5 Big Ideas For A New Economy

In the aftermath of the recession, we have the opportunity to truly change the system. From replacing outsourcing with insourcing to untying well-being from GDP, here is what the economy of the future might look like.

An exciting moment is upon us, where some of the assumptions that have long governed our economy are beginning to unravel. There is the possibility that we could come out of this recession with a new concept of what the economy is, who it serves, and how it works.

Reflecting on history, we know that moments for truly re-thinking the economy are scarce. The replacement of mercantilism with liberal economic theory was such a moment. The Keynesian revolution was another. But where will this current moment of crisis take us? Will we succeed in powering a new economy? What ideas and solutions will enable our transition to a new economic paradigm? And what exactly would a new economy look like?
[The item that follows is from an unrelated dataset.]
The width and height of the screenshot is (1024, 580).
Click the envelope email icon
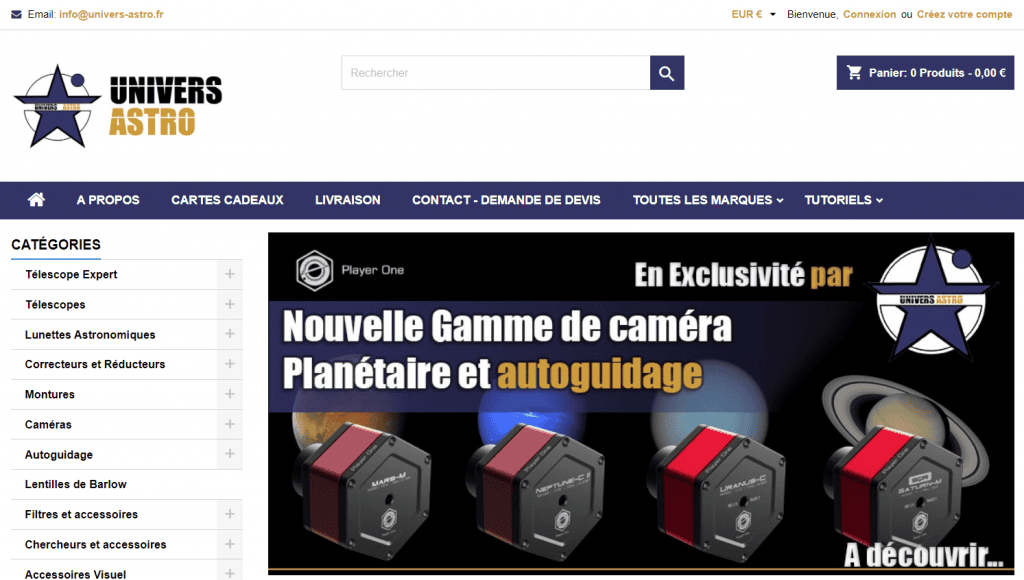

The truth is that it is actually up to us to decide what is to be on the menu of new economic thinking; what ideas take hold, what solutions gain staying power. In an effort to further stimulate this kind of discussion, we’ve synthesized the top five ideas that we believe are primed to catalyze new economic approaches. We’ll be exploring these ideas in more depth in the next few months on Co.Exist and look forward to sparking debate and discussion.

Shift from outsourcing to insourcing

A few weeks ago, the White House hosted a forum on "insourcing"—the idea of keeping jobs that would normally go overseas in America—with an aim to bring jobs back to the United States and stimulate local and regional economies. It was an interesting tweak, seeing insourcing and local production being emphasized over the logic of comparative advantage (that it’s better to pay someone overseas to do something which isn’t worth the time of an American worker), which has for so long justified outsourcing practices. Now, it seems, we’re beginning to wake up to the advantages of local production. But how do we stimulate local economies without undermining global trade? By investing locally, are we minimizing economic interdependence and creating artificial tradeoffs between local and foreign communities?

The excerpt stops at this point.